# [WHAT IS REQUIRED]
Below are the records; copy exactly the stretch from the line containing "Click the Exit Sketch (退出草图) button" through the line containing "Switch to the", both ends included, and nothing else.

# [RECORDS SHOWN]
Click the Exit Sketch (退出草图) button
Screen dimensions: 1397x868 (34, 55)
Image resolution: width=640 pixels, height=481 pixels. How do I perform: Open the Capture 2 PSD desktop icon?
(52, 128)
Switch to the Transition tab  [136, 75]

...

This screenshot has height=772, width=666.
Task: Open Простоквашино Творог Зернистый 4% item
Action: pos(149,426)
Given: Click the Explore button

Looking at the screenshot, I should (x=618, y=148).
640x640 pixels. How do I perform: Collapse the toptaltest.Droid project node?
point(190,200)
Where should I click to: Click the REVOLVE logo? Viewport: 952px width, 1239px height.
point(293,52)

...

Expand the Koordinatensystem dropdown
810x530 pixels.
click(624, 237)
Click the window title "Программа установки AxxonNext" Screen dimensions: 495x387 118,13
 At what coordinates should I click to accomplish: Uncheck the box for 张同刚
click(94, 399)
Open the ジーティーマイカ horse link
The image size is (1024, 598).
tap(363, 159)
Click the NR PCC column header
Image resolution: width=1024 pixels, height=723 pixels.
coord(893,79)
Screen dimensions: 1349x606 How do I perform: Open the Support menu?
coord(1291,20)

# [EXERCISE OUTPUT]
Click the Exit Sketch (退出草图) button
Screen dimensions: 1397x868 (34, 55)
Image resolution: width=640 pixels, height=481 pixels. How do I perform: Open the Capture 2 PSD desktop icon?
(52, 128)
Switch to the Transition tab  [136, 75]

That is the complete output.